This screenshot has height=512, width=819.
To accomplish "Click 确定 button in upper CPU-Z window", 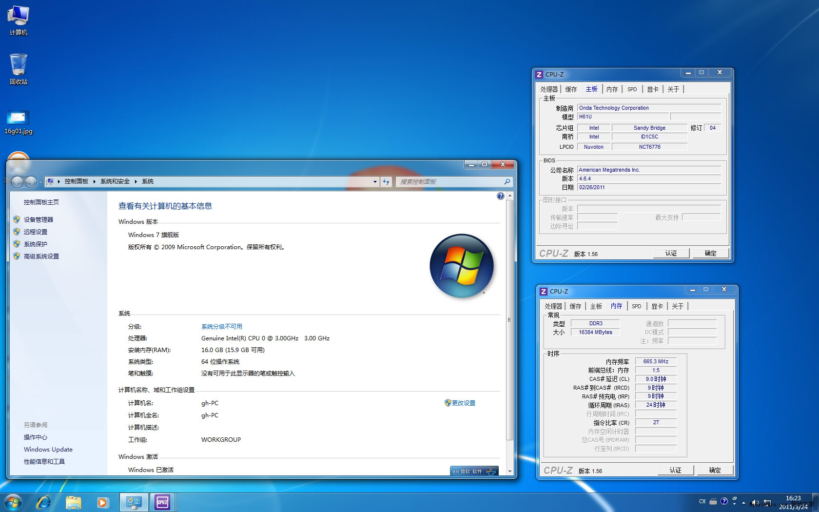I will (710, 253).
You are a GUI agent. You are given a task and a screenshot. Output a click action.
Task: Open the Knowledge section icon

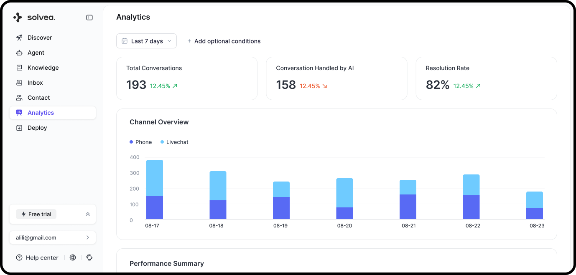click(x=20, y=68)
********************
Description of the task: Check each line of the listing above. Copy it if it holds the string "screenshot".

Completed task:
This screenshot has height=512, width=819.
You are a GUI agent. You are given a task and a screenshot. Output a click action.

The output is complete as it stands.